Docker isn’t a new topic for regular R-Bloggers readers, but for those of you that are unfamiliar: Docker is a program that uses virtual containers, which isolate and bundle applications. The containers are defined by a set of instructions detailed in a
Dockerfile and can effectively be stacked to call upon the capabilities of base images. Furthermore, one of the fundamental tenets of Docker is portability – if a container will work on your local machine then it will work anywhere. And because base images are versioned, they will work for all time. This is also great for scalability onto servers and distribution to colleagues and collaborators who will see exactly what you have prepared regardless of their host operating system.
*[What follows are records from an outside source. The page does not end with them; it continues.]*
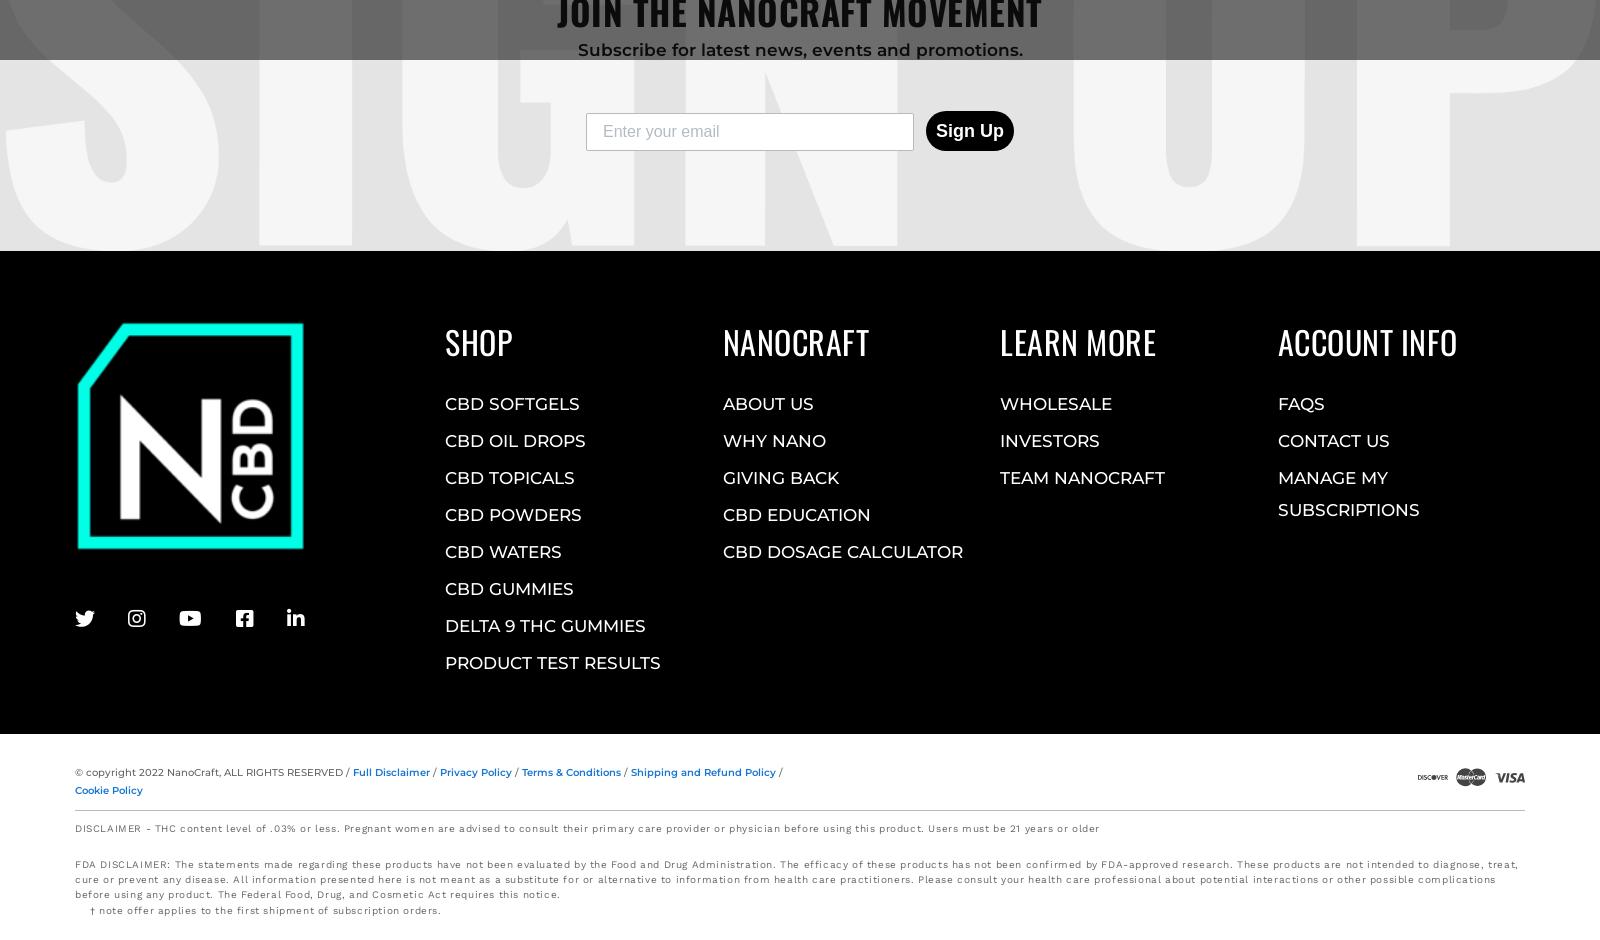  What do you see at coordinates (551, 662) in the screenshot?
I see `'PRODUCT TEST RESULTS'` at bounding box center [551, 662].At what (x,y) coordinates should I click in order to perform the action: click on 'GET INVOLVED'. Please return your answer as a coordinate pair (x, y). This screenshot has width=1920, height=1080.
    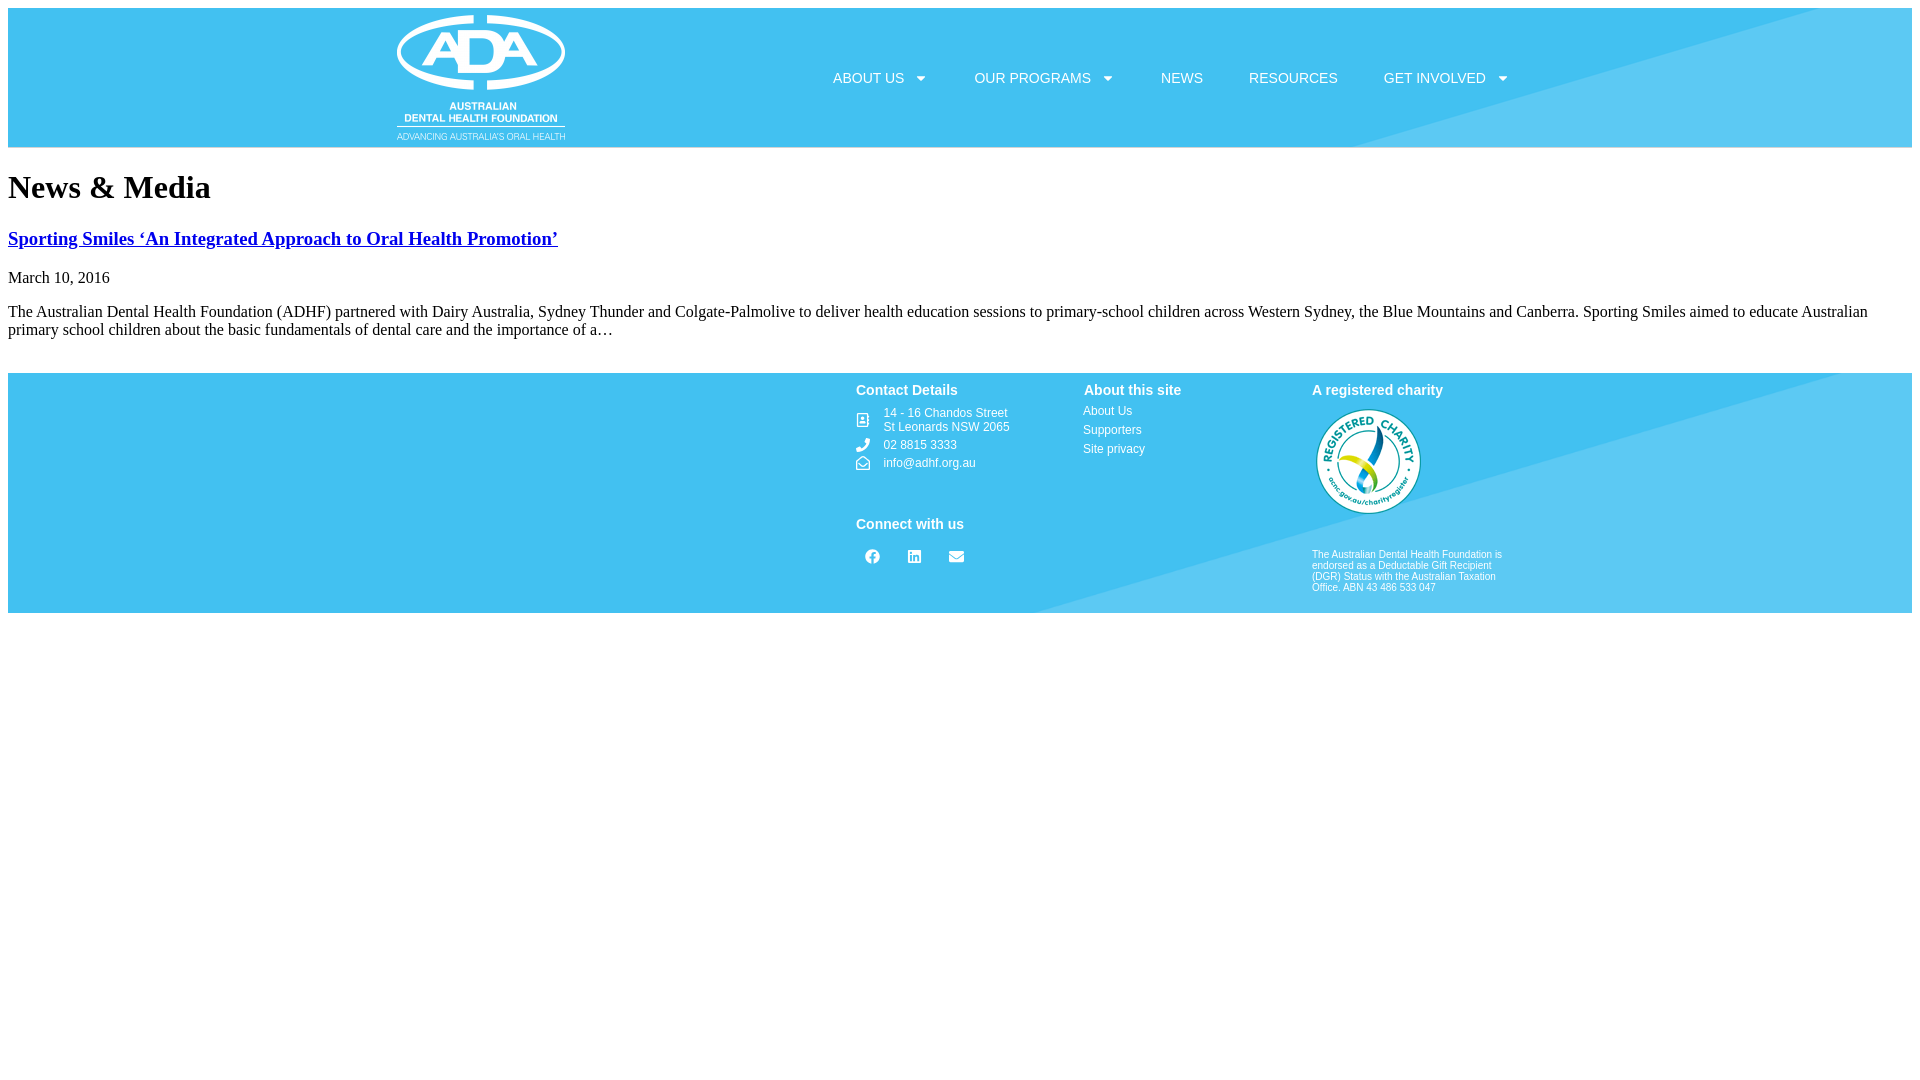
    Looking at the image, I should click on (1446, 76).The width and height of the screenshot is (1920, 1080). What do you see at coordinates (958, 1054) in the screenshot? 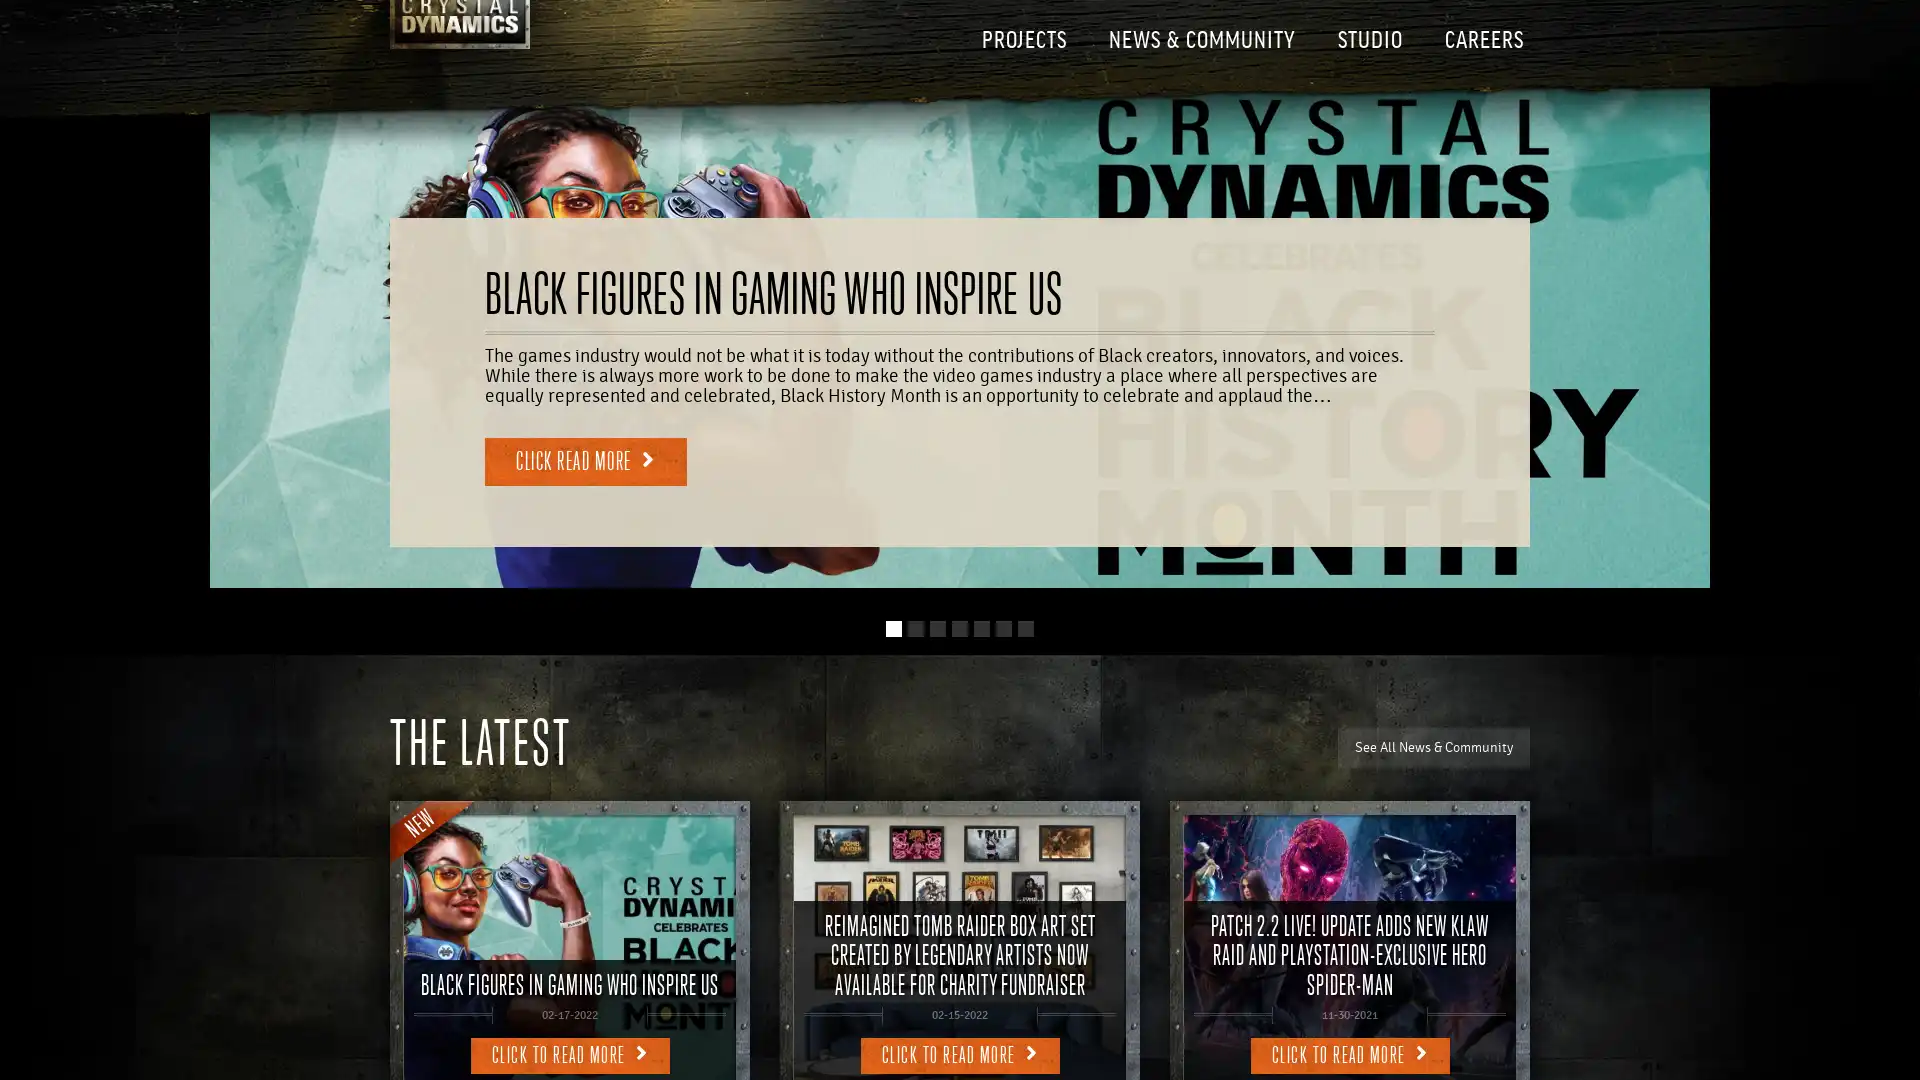
I see `CLICK TO READ MORE` at bounding box center [958, 1054].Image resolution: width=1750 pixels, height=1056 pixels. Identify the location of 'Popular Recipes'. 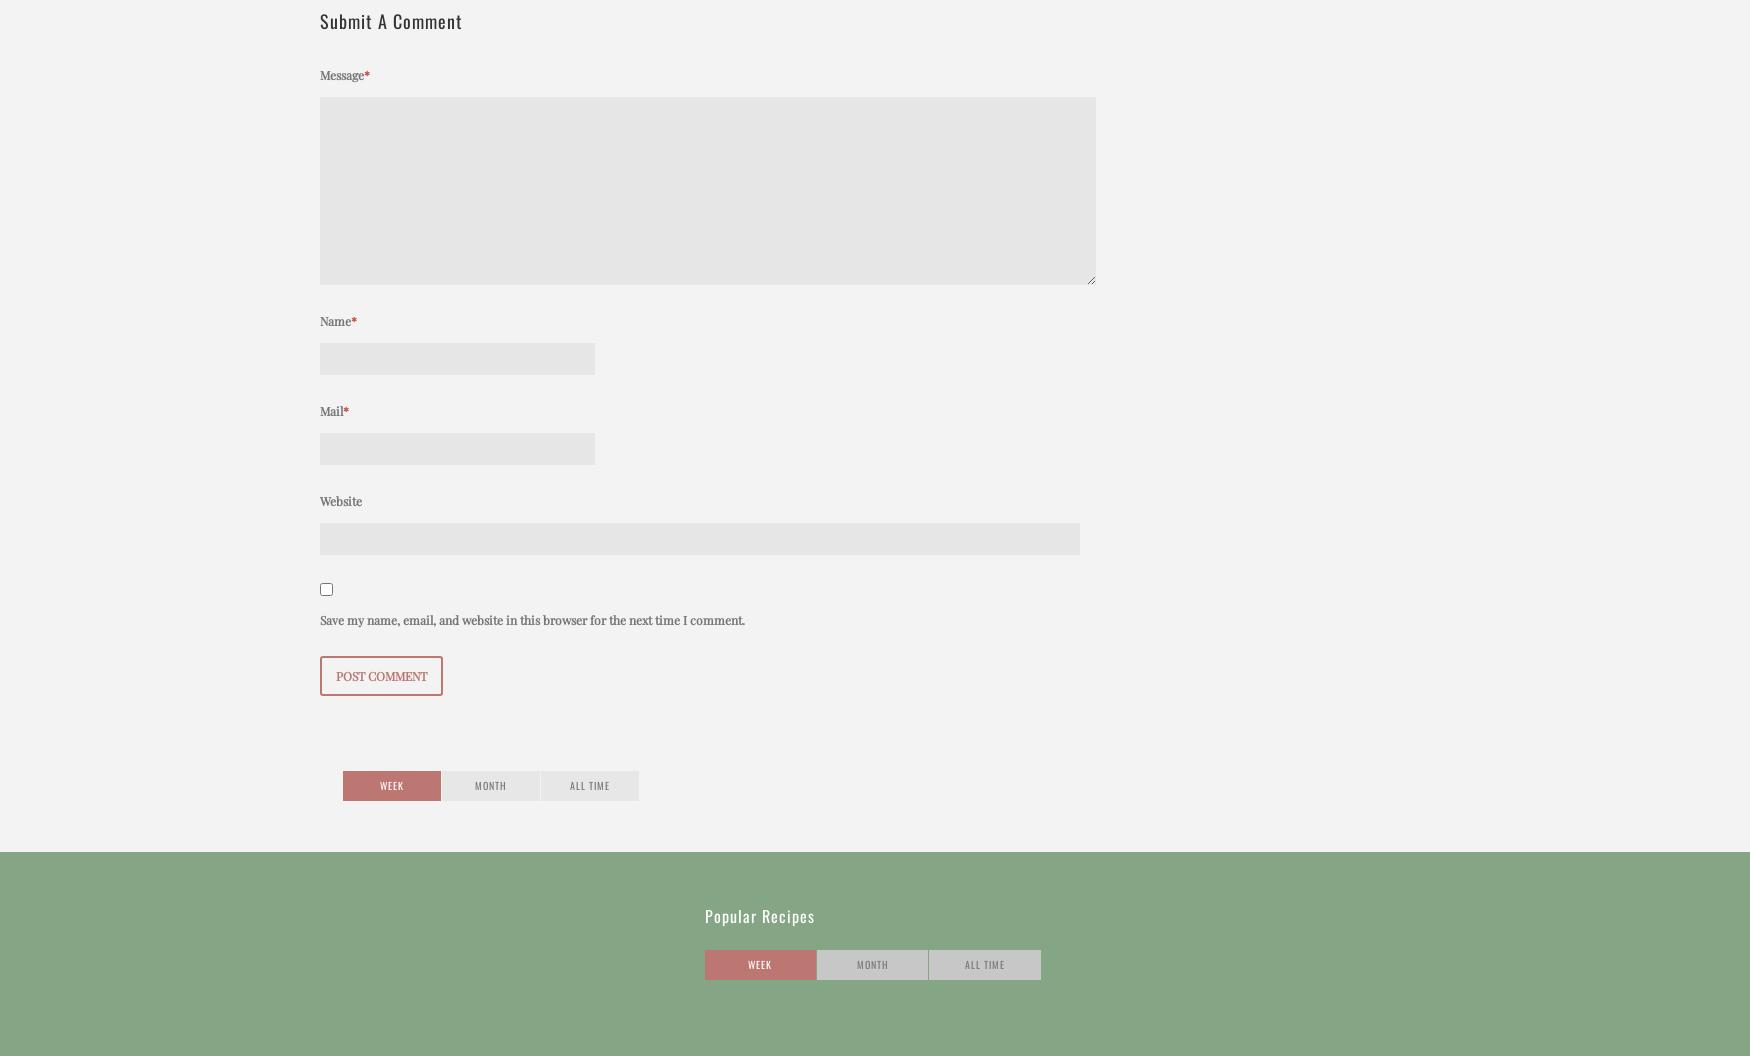
(757, 914).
Our group at the Telethon Kids Institute has prepared source code to launch a dockerised RStudio Server instance via a NGINX reverse proxy enabled for HTTPS connections. Our GitHub repository provides everything you need to quickly establish a new project (just clone the repository) with the features of RStudio Web Server with the added benefit of SSL encryption (this will need some local configuration); even though RStudio Server is password protected, web encryption is still important for us as we routinely deal with individual level health data.
(Important note, even with data security measures in place, our policy is for patient data to be de-identified prior to analysis as per good clinical practice norms and, except for exceptional circumstances, we would use our intranet to further restrict access).
docker-compose.yml that we use can be found at out our GitHub site via this link: https://github.com/TelethonKids/rstudio. We used an RStudio base image with Tidyverse pre-installed with R 3.5.3, which is maintained by rocker at https://hub.docker.com/r/rocker/tidyverse. As updates are made to the base-image, the repository will be updated with new releases that provide an opportunity to re-install a specific version of the virtual environment. It has also been set up with persistent volumes for the projects, rstudio, and lib/R directories to keep any changes made to the virtual environment for back-up and further version control.
By combining tools like Docker and Git we believe we can refine and make common place, within our institute and those we collaborate with, a culture of reproducible research as we conduct world class research to improve the lives of sick children.